A key advantage of the annular beam is that the reduced
plasma wave number can be tuned to achieve phase stability for
an arbitrary correlation of interaction strength with beam velocity.
It should be noted that this technique for improving phase stability
of an FEM is not possible with a solid beam klystron. The annular
beam FEM provides the opportunity to extend the output power of
sources in the 17 GHz regime by well over an order of magnitude
with enhanced phase stability. The design and experimental status
are discussed.
Future linear colliders require microwave power sources in the 10-30 GHz frequency range with output powers of at least several hundred megawatts. The klystron has historically been the source of choice for accelerator applications. The output power from a klystron though does not scale favorably as one goes to higher power and higher frequency, simply because klystrons operate in the fundamental mode and the power density becomes extremely high. As the frequency increases, a klystron shrinks in volume resulting in a higher energy density and a correspondingly high electric field in the structure. Problems such as rf breakdown and microwave pulse shortening become serious and ultimately limit device performance. For output power levels above several hundred megawatts, new approaches are needed for microwave power generation. One example is a microwave tube based on a large diameter annular electron beam instead of the small diameter solid beam used in a klystron [1]. The large diameter beam has several advantages. More power can be transported in an annular beam because the space charge limiting current in an annular beam is higher than in a solid beam of the same voltage and current. At the same time, the perveance per square in an annular beam can be similar to the perveance in an efficient, solid beam microwave tube. This reasoning leads us to the conclusion that microwave tubes with large diameter annular electron beams may be well suited for the extreme peak power requirements demanded by future linear collider applications.

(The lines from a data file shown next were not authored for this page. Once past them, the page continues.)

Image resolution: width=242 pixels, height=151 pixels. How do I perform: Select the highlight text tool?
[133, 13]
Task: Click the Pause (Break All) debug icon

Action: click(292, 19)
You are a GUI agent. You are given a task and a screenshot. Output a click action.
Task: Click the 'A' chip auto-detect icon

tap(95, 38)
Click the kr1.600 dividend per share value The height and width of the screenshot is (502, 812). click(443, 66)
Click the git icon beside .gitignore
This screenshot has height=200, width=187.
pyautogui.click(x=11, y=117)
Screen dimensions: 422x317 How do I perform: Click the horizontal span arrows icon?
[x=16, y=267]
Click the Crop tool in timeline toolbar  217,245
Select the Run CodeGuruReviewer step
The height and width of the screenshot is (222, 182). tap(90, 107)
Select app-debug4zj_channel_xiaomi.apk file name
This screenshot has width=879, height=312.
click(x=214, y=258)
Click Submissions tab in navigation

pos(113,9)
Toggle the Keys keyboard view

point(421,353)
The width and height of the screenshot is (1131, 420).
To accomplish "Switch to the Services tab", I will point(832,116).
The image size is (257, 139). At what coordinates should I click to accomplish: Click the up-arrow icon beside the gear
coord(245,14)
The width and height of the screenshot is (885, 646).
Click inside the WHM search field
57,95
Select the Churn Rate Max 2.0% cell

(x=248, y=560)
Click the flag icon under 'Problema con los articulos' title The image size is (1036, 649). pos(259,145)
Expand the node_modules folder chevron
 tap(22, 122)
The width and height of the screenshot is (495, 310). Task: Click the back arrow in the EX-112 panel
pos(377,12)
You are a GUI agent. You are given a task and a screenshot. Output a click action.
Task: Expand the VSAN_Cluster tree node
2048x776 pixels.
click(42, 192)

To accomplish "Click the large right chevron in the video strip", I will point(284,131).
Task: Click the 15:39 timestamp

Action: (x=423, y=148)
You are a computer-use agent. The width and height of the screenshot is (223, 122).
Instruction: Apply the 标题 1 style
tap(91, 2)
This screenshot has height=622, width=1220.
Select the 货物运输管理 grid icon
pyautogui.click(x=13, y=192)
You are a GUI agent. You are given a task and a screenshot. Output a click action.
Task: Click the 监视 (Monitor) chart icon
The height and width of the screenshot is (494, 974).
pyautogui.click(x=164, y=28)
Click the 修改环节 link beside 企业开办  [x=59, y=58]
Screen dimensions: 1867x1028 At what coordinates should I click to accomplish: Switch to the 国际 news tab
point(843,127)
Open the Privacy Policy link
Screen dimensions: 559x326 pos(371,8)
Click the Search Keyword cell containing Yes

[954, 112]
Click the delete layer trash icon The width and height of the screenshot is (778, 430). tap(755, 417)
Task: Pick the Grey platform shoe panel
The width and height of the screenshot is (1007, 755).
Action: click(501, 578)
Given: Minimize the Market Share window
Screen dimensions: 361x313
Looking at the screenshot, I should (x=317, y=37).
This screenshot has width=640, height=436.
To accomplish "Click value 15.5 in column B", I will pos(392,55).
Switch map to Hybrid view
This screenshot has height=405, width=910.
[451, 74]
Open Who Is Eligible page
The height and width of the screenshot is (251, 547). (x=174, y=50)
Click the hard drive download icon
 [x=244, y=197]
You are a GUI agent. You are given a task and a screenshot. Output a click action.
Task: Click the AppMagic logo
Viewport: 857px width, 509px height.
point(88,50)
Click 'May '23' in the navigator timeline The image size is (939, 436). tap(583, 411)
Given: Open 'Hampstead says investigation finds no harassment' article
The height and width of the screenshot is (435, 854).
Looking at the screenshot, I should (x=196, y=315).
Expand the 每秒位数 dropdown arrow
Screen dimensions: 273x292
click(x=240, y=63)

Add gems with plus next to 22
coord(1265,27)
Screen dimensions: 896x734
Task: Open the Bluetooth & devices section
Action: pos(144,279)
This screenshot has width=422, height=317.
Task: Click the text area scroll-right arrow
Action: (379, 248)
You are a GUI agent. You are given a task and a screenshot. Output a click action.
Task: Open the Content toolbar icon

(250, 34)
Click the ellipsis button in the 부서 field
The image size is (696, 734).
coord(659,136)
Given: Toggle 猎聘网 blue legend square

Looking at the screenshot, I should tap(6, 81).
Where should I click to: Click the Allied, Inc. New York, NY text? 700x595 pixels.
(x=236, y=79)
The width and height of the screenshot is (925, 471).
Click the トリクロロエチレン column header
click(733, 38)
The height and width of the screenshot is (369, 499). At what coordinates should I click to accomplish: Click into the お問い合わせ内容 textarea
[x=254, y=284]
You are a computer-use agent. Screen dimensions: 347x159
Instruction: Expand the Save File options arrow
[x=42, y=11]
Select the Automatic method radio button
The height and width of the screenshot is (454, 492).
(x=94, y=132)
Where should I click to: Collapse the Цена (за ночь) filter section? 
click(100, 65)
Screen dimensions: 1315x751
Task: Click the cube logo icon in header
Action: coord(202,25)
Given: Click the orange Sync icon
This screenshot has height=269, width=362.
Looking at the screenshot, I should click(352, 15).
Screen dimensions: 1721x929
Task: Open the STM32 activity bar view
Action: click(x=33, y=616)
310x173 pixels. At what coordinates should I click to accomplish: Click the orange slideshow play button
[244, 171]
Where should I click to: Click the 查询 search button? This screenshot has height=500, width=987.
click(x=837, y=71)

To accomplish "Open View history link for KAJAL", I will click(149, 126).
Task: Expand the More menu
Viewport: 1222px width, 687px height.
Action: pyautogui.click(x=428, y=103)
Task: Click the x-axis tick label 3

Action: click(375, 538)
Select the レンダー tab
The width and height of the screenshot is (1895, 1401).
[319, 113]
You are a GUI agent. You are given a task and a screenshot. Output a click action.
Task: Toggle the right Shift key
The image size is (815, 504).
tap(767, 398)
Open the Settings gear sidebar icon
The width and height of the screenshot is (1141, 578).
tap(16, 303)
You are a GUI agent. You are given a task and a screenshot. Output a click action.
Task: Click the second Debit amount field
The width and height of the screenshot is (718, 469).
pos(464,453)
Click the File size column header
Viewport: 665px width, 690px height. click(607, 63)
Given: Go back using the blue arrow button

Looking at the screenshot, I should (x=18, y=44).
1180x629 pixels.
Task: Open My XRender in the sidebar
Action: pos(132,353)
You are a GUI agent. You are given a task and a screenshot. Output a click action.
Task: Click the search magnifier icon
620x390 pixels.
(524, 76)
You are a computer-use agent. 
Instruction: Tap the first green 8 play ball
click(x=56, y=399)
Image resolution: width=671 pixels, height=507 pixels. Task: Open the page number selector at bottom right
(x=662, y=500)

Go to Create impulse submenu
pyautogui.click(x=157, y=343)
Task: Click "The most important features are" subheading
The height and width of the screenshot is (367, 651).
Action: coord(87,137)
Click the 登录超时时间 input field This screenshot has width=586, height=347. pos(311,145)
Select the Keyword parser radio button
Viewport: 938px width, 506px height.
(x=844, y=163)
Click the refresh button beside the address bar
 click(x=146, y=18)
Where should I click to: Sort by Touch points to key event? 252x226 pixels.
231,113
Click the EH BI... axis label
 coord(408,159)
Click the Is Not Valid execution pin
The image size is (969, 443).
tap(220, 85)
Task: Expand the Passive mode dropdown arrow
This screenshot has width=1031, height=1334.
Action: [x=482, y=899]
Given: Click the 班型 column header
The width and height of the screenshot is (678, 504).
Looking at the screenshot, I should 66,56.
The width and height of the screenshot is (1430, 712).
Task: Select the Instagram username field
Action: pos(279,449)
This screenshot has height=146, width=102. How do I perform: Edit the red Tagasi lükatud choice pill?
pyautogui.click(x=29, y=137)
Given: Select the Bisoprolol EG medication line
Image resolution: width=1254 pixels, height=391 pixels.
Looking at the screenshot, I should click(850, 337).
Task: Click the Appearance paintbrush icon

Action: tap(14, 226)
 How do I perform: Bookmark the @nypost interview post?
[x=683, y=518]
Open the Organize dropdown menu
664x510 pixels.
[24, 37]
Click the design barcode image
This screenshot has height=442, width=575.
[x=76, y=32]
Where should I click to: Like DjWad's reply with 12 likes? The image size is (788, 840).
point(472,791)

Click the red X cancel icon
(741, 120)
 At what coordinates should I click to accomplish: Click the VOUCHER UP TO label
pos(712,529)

Free-electron lasers and FEMs have demonstrated high
peak power and extraction efficiencies. An FEL or FEM offers the
possibility of a way to avoid this fundamental power density limitation
by operating in a higher-order mode in a larger microwave electrodynamic
structure. In 1992, Conde and Bekefi tested an FEM that produced
61 MW at 33 GHz at 27% efficiency [2]. This tube was driven by
a 750 kV, 300 A, 30 ns, solid electron beam. The goal of our work
is to extend this work to high power (1/2 GW) at 17 GHz by using
an annular electron beam.
Phase stability has been examined in detail by Carlsten [3] for an axial interaction FEM with an annular beam operating in the exponential growth regime. These results are extensively discussed in the reference and the reader is referred there for a detailed discussion. Accelerator applications require phase stability on the order of 5o of phase, and advanced accelerator applications such as bunch compression [4] and short wavelength FELs require phase stability of 1o or less [5]. Phase noise in an FEM arises from fluctuations in beam voltage and current, magnetic field strength, and other tube parameters. The largest source of phase noise is typically the fluctuation in beam voltage. The electron beam voltage in a microwave tube operating between 1/2 and 1 MV can, with care, be controlled to 1/4%. Measurements and simulations of FEL phase stability range from 20o to 40o of shift per percent of voltage variation [6, 7]. This level of stability is inadequate for advanced accelerator applications. The principle mechanism producing the phase noise is the variation in transit time of the electron beam through the microwave tube due to variations in beam energy. Additionally in an FEL the growing mode's phase velocity depends on beam current, plasma frequency, and the interaction strength between the beam electrons and the RF field.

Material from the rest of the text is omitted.